**Work to be completed:**
The entries below are to be repeated verbatim, in full.

<<<<

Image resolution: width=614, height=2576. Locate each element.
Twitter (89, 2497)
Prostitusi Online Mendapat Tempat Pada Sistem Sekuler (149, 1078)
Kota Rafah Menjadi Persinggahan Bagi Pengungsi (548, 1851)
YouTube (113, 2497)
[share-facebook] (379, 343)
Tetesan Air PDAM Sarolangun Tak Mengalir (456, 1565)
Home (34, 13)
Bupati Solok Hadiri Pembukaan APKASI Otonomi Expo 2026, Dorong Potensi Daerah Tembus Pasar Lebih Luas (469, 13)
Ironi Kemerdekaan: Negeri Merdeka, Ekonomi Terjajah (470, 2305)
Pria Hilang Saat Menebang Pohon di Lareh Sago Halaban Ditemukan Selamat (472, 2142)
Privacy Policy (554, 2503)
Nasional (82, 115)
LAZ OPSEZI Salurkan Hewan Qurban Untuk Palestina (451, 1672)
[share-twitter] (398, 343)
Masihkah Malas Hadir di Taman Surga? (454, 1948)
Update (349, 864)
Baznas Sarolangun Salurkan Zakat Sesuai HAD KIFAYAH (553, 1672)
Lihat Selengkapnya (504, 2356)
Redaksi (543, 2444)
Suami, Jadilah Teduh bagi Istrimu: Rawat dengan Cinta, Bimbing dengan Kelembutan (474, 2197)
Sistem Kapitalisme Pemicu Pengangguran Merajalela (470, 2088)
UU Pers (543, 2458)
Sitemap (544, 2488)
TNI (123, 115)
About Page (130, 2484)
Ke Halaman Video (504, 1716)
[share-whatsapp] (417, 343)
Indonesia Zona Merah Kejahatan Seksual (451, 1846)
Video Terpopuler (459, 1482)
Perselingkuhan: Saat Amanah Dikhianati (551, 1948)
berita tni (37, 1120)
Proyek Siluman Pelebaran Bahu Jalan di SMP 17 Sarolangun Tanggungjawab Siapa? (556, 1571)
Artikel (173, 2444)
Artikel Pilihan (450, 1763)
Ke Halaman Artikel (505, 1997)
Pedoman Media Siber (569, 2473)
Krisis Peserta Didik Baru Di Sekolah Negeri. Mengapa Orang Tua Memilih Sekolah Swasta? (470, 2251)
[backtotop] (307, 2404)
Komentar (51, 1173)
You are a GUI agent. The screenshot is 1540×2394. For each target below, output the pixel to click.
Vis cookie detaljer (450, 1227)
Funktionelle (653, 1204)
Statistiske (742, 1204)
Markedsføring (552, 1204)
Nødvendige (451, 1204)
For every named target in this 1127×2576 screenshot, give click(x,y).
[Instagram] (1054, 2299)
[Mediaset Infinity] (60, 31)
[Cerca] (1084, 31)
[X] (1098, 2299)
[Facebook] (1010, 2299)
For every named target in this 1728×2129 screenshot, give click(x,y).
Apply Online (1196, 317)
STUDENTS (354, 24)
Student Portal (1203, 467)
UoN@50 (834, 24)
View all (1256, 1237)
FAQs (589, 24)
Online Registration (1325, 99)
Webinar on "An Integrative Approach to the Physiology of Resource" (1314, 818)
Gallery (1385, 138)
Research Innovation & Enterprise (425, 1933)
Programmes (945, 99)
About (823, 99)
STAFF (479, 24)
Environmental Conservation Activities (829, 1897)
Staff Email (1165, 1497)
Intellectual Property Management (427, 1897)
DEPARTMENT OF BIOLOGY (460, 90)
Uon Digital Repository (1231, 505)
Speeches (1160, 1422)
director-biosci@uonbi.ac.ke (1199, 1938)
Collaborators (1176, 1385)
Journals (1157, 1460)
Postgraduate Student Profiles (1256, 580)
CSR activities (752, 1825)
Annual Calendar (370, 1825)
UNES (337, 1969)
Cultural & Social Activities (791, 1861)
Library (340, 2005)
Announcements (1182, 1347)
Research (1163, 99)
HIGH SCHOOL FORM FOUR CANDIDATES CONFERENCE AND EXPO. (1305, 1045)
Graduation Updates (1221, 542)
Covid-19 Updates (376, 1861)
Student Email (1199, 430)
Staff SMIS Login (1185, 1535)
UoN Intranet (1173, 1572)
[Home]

>>>>

**Final answer:**
Image resolution: width=614, height=2576. Locate each element.
Twitter (89, 2497)
Prostitusi Online Mendapat Tempat Pada Sistem Sekuler (149, 1078)
Kota Rafah Menjadi Persinggahan Bagi Pengungsi (548, 1851)
YouTube (113, 2497)
[share-facebook] (379, 343)
Tetesan Air PDAM Sarolangun Tak Mengalir (456, 1565)
Home (34, 13)
Bupati Solok Hadiri Pembukaan APKASI Otonomi Expo 2026, Dorong Potensi Daerah Tembus Pasar Lebih Luas (469, 13)
Ironi Kemerdekaan: Negeri Merdeka, Ekonomi Terjajah (470, 2305)
Pria Hilang Saat Menebang Pohon di Lareh Sago Halaban Ditemukan Selamat (472, 2142)
Privacy Policy (554, 2503)
Nasional (82, 115)
LAZ OPSEZI Salurkan Hewan Qurban Untuk Palestina (451, 1672)
[share-twitter] (398, 343)
Masihkah Malas Hadir di Taman Surga? (454, 1948)
Update (349, 864)
Baznas Sarolangun Salurkan Zakat Sesuai HAD KIFAYAH (553, 1672)
Lihat Selengkapnya (504, 2356)
Redaksi (543, 2444)
Suami, Jadilah Teduh bagi Istrimu: Rawat dengan Cinta, Bimbing dengan Kelembutan (474, 2197)
Sistem Kapitalisme Pemicu Pengangguran Merajalela (470, 2088)
UU Pers (543, 2458)
Sitemap (544, 2488)
TNI (123, 115)
About Page (130, 2484)
Ke Halaman Video (504, 1716)
[share-whatsapp] (417, 343)
Indonesia Zona Merah Kejahatan Seksual (451, 1846)
Video Terpopuler (459, 1482)
Perselingkuhan: Saat Amanah Dikhianati (551, 1948)
berita tni (37, 1120)
Proyek Siluman Pelebaran Bahu Jalan di SMP 17 Sarolangun Tanggungjawab Siapa? (556, 1571)
Artikel (173, 2444)
Artikel Pilihan (450, 1763)
Ke Halaman Artikel (505, 1997)
Pedoman Media Siber (569, 2473)
Krisis Peserta Didik Baru Di Sekolah Negeri. Mengapa Orang Tua Memilih Sekolah Swasta? (470, 2251)
[backtotop] (307, 2404)
Komentar (51, 1173)
You are a GUI agent. The screenshot is 1540×2394. For each target below, output the pixel to click.
Vis cookie detaljer (450, 1227)
Funktionelle (653, 1204)
Statistiske (742, 1204)
Markedsføring (552, 1204)
Nødvendige (451, 1204)
For every named target in this 1127×2576 screenshot, give click(x,y).
[Instagram] (1054, 2299)
[Mediaset Infinity] (60, 31)
[Cerca] (1084, 31)
[X] (1098, 2299)
[Facebook] (1010, 2299)
For every named target in this 1728×2129 screenshot, give click(x,y).
Apply Online (1196, 317)
STUDENTS (354, 24)
Student Portal (1203, 467)
UoN@50 (834, 24)
View all (1256, 1237)
FAQs (589, 24)
Online Registration (1325, 99)
Webinar on "An Integrative Approach to the Physiology of Resource" (1314, 818)
Gallery (1385, 138)
Research Innovation & Enterprise (425, 1933)
Programmes (945, 99)
About (823, 99)
STAFF (479, 24)
Environmental Conservation Activities (829, 1897)
Staff Email (1165, 1497)
Intellectual Property Management (427, 1897)
DEPARTMENT OF BIOLOGY (460, 90)
Uon Digital Repository (1231, 505)
Speeches (1160, 1422)
director-biosci@uonbi.ac.ke (1199, 1938)
Collaborators (1176, 1385)
Journals (1157, 1460)
Postgraduate Student Profiles (1256, 580)
CSR activities (752, 1825)
Annual Calendar (370, 1825)
UNES (337, 1969)
Cultural & Social Activities (791, 1861)
Library (340, 2005)
Announcements (1182, 1347)
Research (1163, 99)
HIGH SCHOOL FORM FOUR CANDIDATES CONFERENCE AND EXPO. (1305, 1045)
Graduation Updates (1221, 542)
Covid-19 Updates (376, 1861)
Student Email (1199, 430)
Staff SMIS Login (1185, 1535)
UoN Intranet (1173, 1572)
[Home]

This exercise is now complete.